ここでは実験A~Cに分けて、それぞれの実験からわかることを考えていきましょう。

実験A:昼と夜の長さを変えてみる
実験B:昼の途中に“プチ夜”を入れてみる
実験C:夜の途中に“プチ昼”を入れてみる

 

実験A:昼と夜の長さを変えてみる

まずは、昼と夜の長さの比率を変えた5つの部屋を用意して、同じ植物を置いて花が咲くかどうかを実験します。

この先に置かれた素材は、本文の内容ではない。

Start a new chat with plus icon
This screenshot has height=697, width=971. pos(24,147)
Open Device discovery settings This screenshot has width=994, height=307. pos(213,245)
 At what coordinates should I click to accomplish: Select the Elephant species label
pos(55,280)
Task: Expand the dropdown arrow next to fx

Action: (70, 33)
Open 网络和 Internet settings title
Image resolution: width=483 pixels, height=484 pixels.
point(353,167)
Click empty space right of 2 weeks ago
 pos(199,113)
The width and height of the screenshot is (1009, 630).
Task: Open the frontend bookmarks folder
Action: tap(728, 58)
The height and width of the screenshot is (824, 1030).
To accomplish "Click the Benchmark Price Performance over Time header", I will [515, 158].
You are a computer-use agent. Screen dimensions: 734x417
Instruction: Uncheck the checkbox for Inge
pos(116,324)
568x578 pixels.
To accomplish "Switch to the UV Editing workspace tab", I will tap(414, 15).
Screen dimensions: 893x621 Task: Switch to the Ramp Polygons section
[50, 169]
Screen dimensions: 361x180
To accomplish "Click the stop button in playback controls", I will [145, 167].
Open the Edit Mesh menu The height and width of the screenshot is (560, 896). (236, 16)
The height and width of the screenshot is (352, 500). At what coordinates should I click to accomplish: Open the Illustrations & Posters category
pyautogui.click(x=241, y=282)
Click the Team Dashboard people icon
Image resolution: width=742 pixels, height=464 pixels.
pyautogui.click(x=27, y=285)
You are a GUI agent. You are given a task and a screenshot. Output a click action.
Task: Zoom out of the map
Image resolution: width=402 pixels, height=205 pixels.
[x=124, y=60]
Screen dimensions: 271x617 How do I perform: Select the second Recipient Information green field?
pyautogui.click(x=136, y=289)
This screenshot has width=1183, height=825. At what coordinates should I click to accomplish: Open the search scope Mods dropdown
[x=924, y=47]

対照実験なので、温度や湿度などの条件はどの部屋もまったく同じです。

 

この実験でわかるのは、「昼と夜の時間の長さ」が花芽形成に影響を与えるのか、ということです。

 

では、この実験Aから考えられる花芽形成に必要な条件は、次のうちどれだと思いますか?

(1)一定時間以上の連続した昼
(2)一定時間以上の連続した夜
(3)一定時間以下の連続した昼
(4)一定時間以下の連続した夜
(5)昼と夜は花芽形成には影響しない

 

実験Aから考えられる可能性は(2)(3)ですね。

夜の時間に着目してみる

実験室①から⑤まで、夜の時間をだんだん短くしていったところ、途中から花が咲かなくなった

一定時間以上の夜のときに花が咲くと考えられる =(2)

昼の時間に着目してみる

実験室①から⑤まで、昼の時間をだんだん長くしていったところ、途中から花が咲かなくなった

一定時間以下の昼のときに花が咲くと考えられる =(3)

 

なお、この実験だけではどちらが条件かを特定できません。

そのため実験Aの段階では、「可能性としては(2)と(3)の両方あり得る」が答えになります。

 

実験B:昼の途中に“プチ夜”を入れてみる

実験Aでは条件が絞れなかったので、追加の実験をしてみます。

昼の途中に、ほんの少しだけ夜の時間(プチ夜)を入れてみましょう

 

昼が連続していても、連続していなくても、実験Aと結果が同じになりましたね。

この実験からわかることは、「昼が連続していること」は花芽形成の条件ではなさそうだ、ということです。

 

実験C:夜の途中に“プチ昼”を入れてみる

次に、夜のほうに少しだけ昼の時間(プチ昼)を入れて、同じ実験をしてみます

 

今度は、実験の結果が変わりましたね。

実験室①と②を見ると、夜のあいだにちょっとだけ昼を入れたら、花が咲かなくなってしまいました。

 

つまりこの実験からわかることは、「連続した夜の長さ」が花芽形成の条件として影響していそうだ、ということです。

 

まとめ

中学受験の理科の単元のなかでも、ちょっとマイナーな「花芽形成」と、長日植物・短日植物・中性植物などについて解説しました。

発芽形成の3つの重要知識

[1]植物が花を咲かせる条件
[2]長日植物・短日植物・中性植物の代表例
[3]「花芽形成の条件」を調べる対照実験

 

次から次へと植物が登場し、全体像も見えずモヤモヤする分野ではありますが、まずは覚える数を固定することでスッキリと整理できます。

入試で差がつく可能性もあるので、マイナーな分野もしっかり押さえつつ、受験力を高めていきましょう!